Stored records:
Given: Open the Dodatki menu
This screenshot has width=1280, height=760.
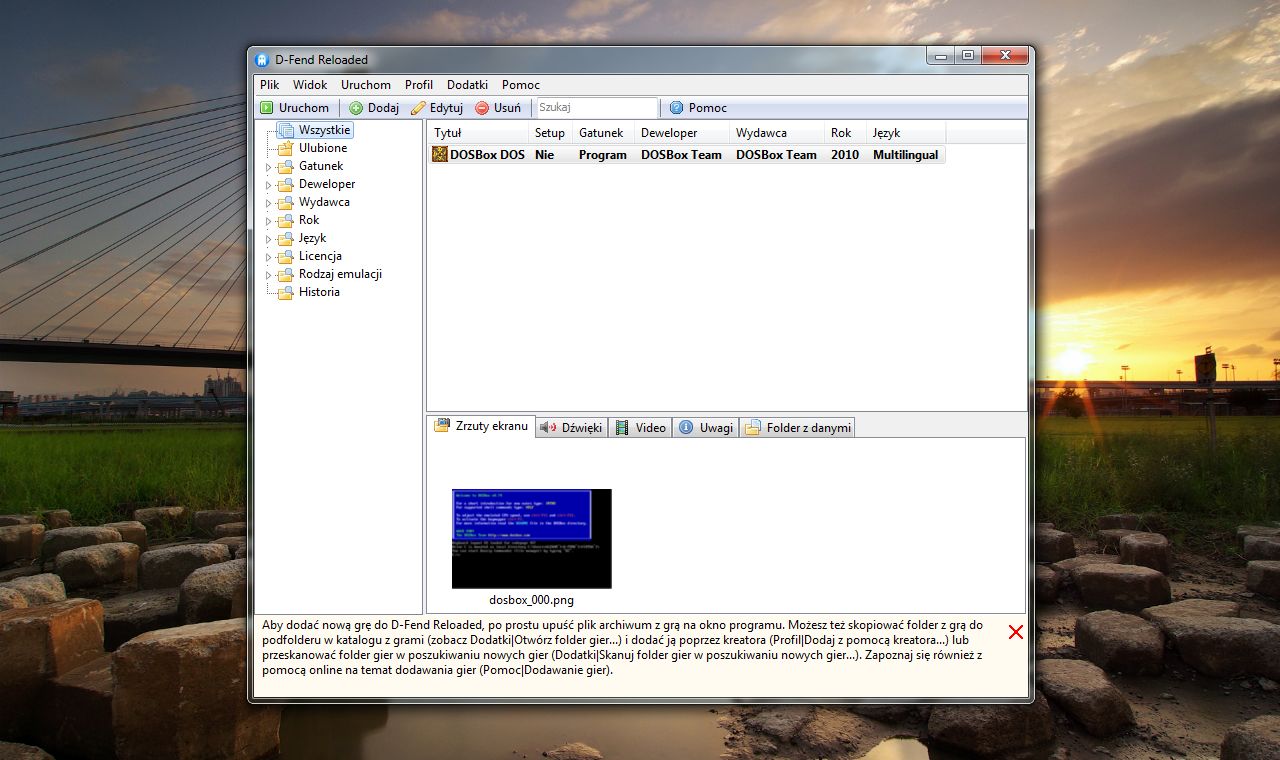Looking at the screenshot, I should click(x=466, y=85).
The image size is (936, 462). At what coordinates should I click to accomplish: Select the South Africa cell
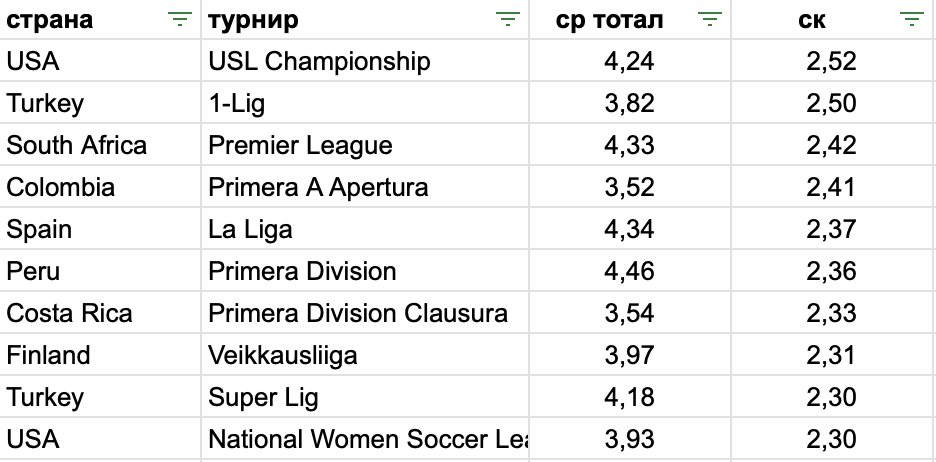pos(100,145)
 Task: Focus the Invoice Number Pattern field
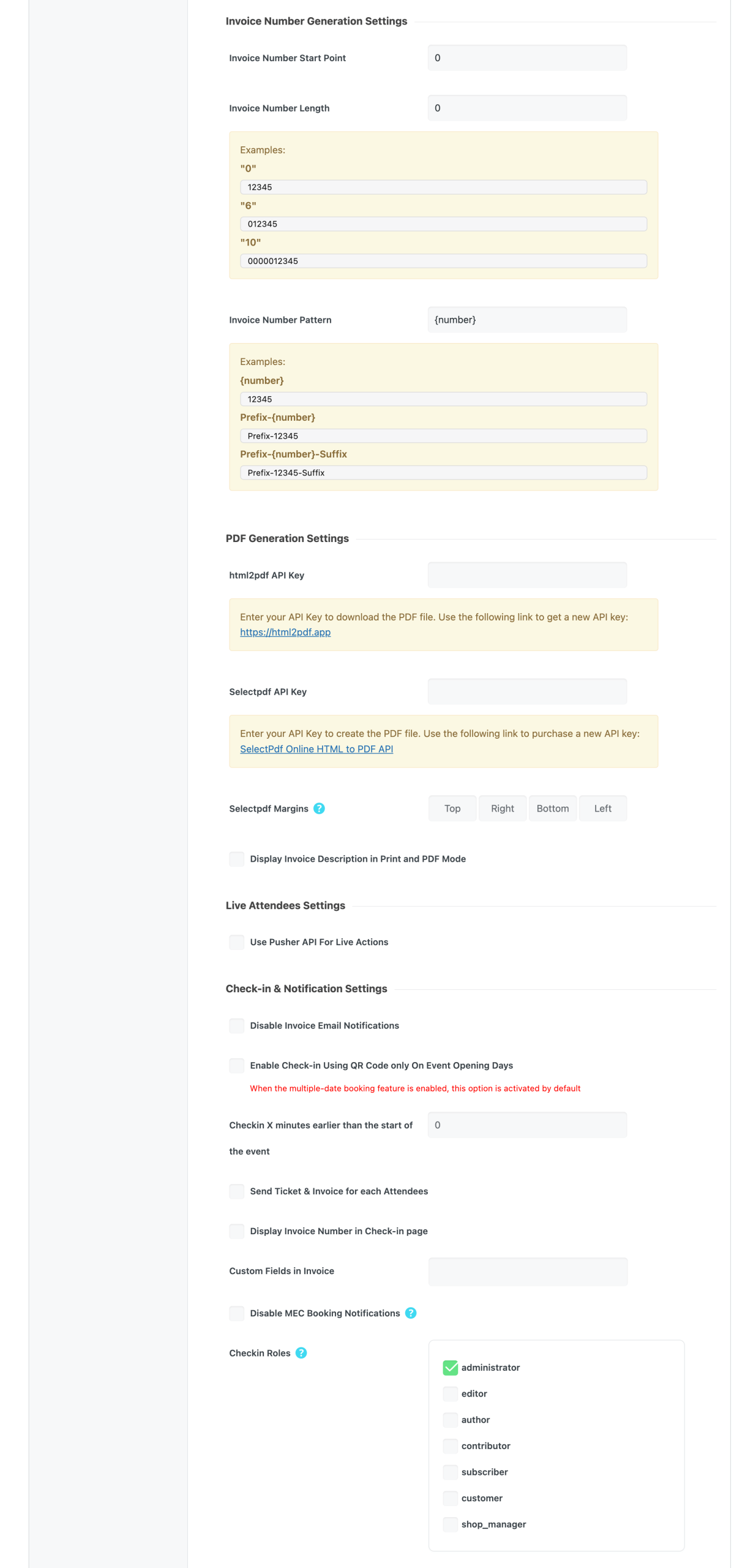(x=527, y=320)
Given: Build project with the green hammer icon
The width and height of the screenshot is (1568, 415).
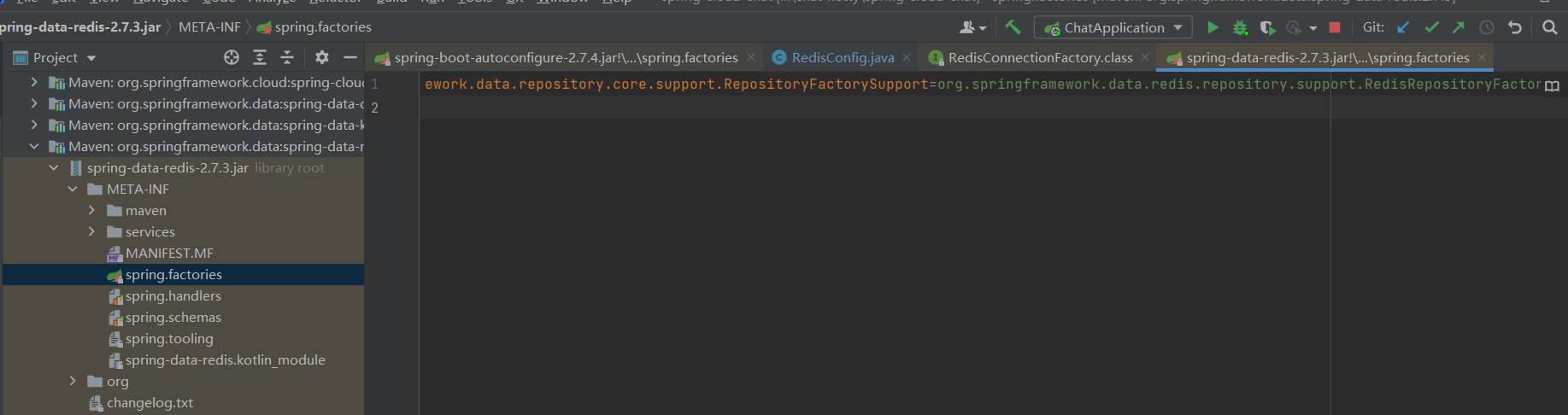Looking at the screenshot, I should [1013, 27].
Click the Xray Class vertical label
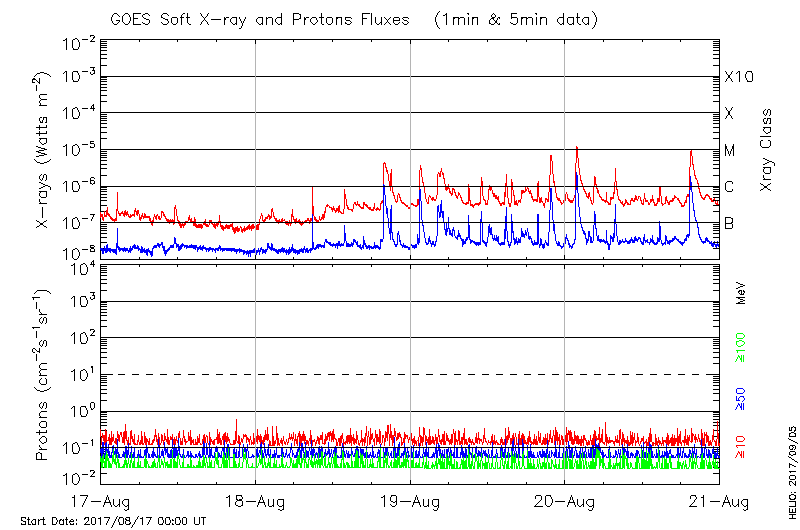 click(x=767, y=150)
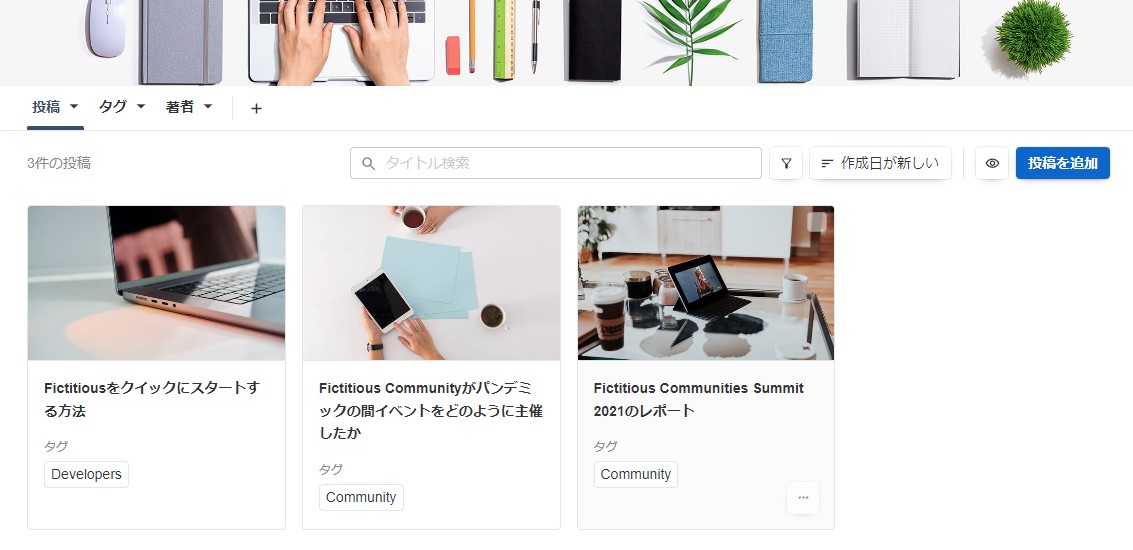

**Exercise details**
Could you repeat, exactly and with nothing else, the lines from the one containing "Given: Build project" through the last line of the records above, leaving out the pictures?

**Solution below**
Given: Build project with the green hammer icon
The width and height of the screenshot is (1568, 415).
Looking at the screenshot, I should [1013, 27].
Click the Xray Class vertical label
 click(x=767, y=150)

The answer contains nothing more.